Every line from the one with "You are a GUI" through the final line of the data below goes in the answer, copied exactly. Pictures do not.

....

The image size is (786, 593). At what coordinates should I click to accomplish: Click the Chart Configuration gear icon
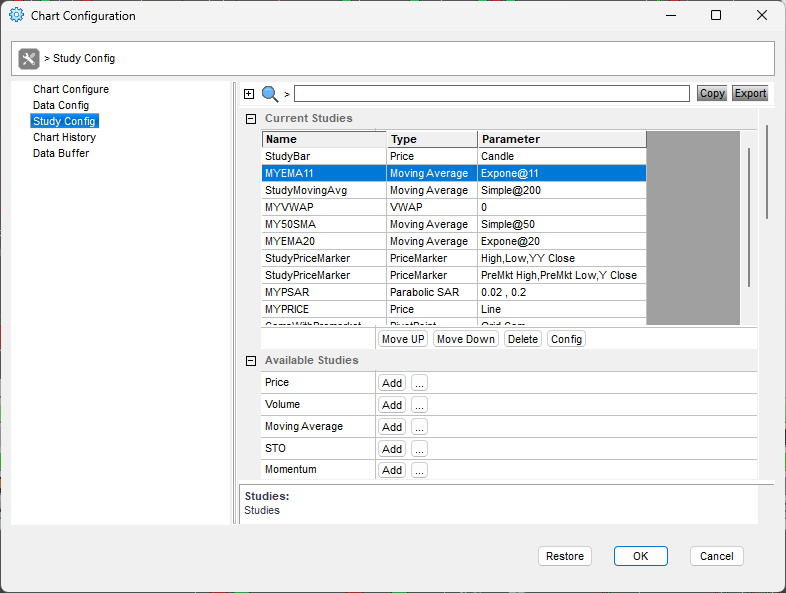pyautogui.click(x=15, y=16)
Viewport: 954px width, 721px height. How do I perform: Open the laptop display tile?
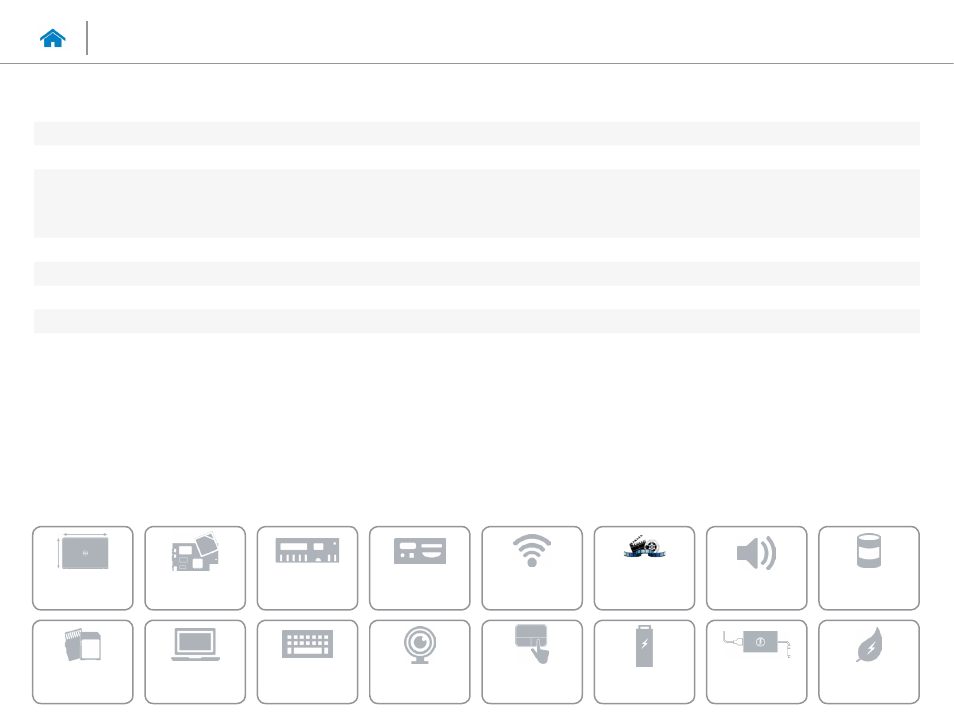pyautogui.click(x=195, y=662)
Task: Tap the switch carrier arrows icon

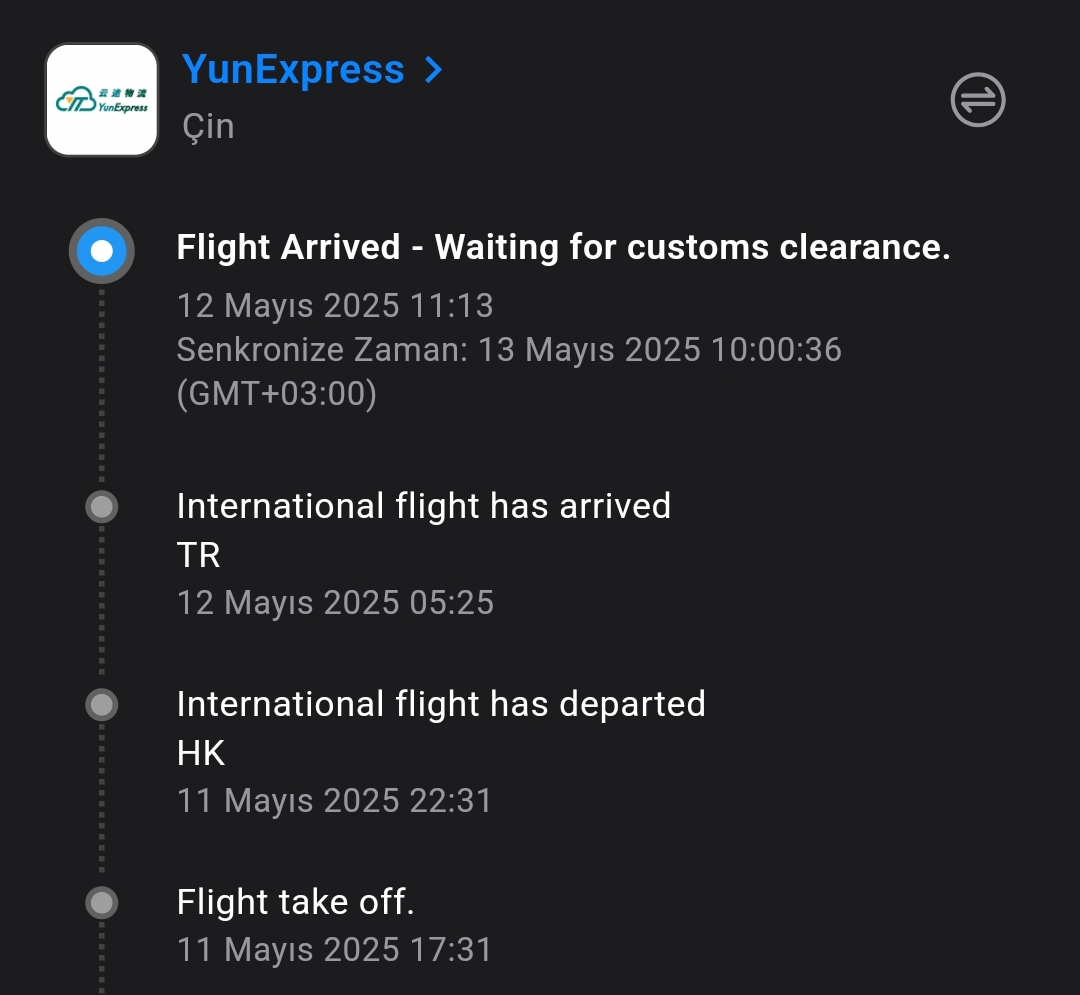Action: (x=977, y=99)
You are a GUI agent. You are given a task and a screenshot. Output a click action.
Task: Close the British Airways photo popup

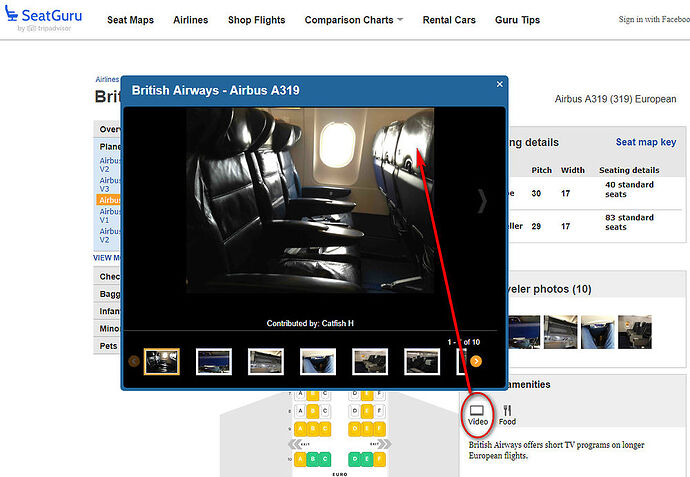499,84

....

**THE ANSWER**
You are a GUI agent. You are given a task and a screenshot. Output a click action.
Task: Close the British Airways photo popup

499,84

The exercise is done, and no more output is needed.